I am not in school. If I am spending my free time reading about Sparta, it's because I think Spartans are cool, and I want to learn more about them. Reading post after post from a guy who clearly hates Sparta and everything that is associated with it in the public imagination was decidedly unpleasant.

I finished the series, but I'm not gonna read anything else this asshole puts out ever again.

Every other paragraph was about how evil and oppressive and patriarchal the Spartiates were.

One of these things is not like the others - the Spartans were slightly less patriarchal than other Greek city-states, and Devereaux acknowledges this. But yes - the whole point of the Sparta series is to make it clear just how badly Sparta sucked. What else is there to say about Sparta? The Spartans themselves were clear that they didn't even try to not suck off the battlefield. Once you establish that Spartan troops have a mediocre win-lose record against peer competitors (and were not worth shit against Macedonians, despite the equal tech level) the only remaining interesting questions are

  • Why did a society which proudly traded off everything else for military strength and then turn in a mediocre win-lose record survive so long?
  • Why did Sparta have such a strong unearned reputation for military excellence?

Both of which Devereaux offers answers to, although not particularly thought-out ones - as you say, he is far more interested in explaining just how badly Sparta sucked. Most of this is drumming in what the facts you used to learn in prep school classical studies actually imply - just how much suckitude (even relative to the baseline of pre-modern suckitude due to the lack of antibiotics and steam engines) is implied by the abusive nature of the agoge or a society with 80+% slavery. Neither of these facts is a secret, but classics teachers don't encourage you to stop and think about them.

If you think Spartans are cool, then you are wrong. Pop quiz - name a famous Spartan military victory not involving an alliance with Persia. Not a pop quiz - you can't name something other than military victories that is plausibly cool about Sparta. Devereaux wrote that many blog posts because he thinks that making people like you less wrong is important.

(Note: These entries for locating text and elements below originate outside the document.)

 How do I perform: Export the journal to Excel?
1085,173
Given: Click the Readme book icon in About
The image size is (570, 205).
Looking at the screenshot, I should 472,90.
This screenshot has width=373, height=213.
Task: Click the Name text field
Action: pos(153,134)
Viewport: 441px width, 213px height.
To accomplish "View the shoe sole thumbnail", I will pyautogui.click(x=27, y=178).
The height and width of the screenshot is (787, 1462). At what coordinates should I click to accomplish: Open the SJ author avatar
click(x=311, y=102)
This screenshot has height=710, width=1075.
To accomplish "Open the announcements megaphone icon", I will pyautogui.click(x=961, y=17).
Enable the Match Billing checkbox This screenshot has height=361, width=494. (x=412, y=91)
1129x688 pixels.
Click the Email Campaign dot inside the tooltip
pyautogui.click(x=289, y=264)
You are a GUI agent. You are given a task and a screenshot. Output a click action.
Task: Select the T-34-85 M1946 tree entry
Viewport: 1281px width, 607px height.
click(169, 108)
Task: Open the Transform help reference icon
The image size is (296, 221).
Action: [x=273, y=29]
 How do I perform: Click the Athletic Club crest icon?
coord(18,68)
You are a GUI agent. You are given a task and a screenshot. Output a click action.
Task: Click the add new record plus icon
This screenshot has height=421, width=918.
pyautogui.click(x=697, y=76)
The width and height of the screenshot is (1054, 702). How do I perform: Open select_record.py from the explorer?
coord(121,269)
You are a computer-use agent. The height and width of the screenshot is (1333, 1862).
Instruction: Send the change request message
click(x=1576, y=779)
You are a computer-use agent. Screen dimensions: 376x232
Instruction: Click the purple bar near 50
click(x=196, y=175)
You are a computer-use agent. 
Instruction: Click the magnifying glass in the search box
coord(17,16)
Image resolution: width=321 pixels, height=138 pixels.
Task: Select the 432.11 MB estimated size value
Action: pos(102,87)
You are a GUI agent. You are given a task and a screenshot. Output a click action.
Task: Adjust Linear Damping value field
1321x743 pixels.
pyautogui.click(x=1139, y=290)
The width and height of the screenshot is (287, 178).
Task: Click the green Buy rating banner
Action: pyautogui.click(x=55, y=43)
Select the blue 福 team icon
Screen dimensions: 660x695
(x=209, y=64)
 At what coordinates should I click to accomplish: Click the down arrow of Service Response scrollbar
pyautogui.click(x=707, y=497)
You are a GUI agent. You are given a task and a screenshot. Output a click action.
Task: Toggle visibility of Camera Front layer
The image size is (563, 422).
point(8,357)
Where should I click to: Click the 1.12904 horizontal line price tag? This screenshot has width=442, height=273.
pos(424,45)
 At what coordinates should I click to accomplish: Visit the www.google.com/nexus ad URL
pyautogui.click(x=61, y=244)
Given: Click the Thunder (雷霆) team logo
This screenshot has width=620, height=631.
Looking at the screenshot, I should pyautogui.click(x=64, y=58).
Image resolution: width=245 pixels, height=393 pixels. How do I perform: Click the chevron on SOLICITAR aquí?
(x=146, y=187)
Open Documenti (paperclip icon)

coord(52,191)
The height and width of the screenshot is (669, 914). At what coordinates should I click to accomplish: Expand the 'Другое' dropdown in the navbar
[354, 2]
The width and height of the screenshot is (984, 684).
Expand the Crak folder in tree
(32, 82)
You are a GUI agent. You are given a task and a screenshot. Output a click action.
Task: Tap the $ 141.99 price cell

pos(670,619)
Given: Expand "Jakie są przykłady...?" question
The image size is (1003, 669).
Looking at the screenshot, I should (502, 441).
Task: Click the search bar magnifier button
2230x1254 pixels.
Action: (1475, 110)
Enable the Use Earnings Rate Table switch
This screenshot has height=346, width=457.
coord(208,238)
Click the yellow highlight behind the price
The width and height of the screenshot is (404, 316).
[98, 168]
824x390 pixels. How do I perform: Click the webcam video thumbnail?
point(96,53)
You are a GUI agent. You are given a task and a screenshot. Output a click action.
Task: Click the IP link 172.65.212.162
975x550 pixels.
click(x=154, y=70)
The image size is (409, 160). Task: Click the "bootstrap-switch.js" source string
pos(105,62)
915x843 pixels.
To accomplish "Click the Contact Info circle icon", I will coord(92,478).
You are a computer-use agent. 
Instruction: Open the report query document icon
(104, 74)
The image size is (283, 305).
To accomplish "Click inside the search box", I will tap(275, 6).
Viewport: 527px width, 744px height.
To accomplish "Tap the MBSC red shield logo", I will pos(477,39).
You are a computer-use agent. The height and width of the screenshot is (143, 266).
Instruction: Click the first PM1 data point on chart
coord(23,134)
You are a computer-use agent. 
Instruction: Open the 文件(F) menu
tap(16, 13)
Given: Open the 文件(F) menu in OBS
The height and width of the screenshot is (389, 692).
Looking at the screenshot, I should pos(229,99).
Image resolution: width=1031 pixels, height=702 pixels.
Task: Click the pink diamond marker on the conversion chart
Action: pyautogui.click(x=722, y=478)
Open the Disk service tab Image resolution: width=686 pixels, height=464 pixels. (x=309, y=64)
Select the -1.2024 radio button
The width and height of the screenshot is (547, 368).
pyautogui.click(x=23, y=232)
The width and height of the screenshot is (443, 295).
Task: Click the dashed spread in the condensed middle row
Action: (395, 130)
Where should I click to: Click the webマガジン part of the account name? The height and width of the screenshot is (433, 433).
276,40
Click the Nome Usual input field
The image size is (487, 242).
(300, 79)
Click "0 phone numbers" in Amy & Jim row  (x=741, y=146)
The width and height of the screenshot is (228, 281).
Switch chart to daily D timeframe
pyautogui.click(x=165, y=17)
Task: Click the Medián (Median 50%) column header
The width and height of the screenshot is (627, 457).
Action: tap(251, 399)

A big part of Devereaux's project is to push back against a specific wrong idea of martial virtue - what he calls the "cult of the badass" - of which Sparta is the ur-example, and Pete "Leaking war plans to journalists doesn't matter if you look as good shirtless as I do" Hegseth is the MAGA-era personification. In so far as acoup.blog has a political message rather than being a fun place to laugh at bad movie military history, that message is that you don't need to trade off the creature comforts of civilisation in order to build badassitude, because civilised beats badass on the battlefield more often than not. A number of other posts in the thread are asking about the question of "why did someone who is obviously not a conventional left-idiotarian humanities scholar get so rabidly anti-Trump?" and I think this is the answer - MAGA assumes that the pre-requisite to making America great again is to make America badass (or at least to put people who embody badassitude in charge with no consequences for testosterone-fuelled misbehaviour). Devereaux thinks that this involves giving up things that matter and not getting any strategic advantage in exchange.

I'm British, so I have the luxury of admiring the fuzzy-wuzzy's martial virtue from my armchair after my compatriots kick his arse. A lot of former world leaders who were gay for Leonidas looked at the British and thought "they may have the men, ships, and money, but we have higher testosterone so we can beat them". It is one of the ways world leaders become former.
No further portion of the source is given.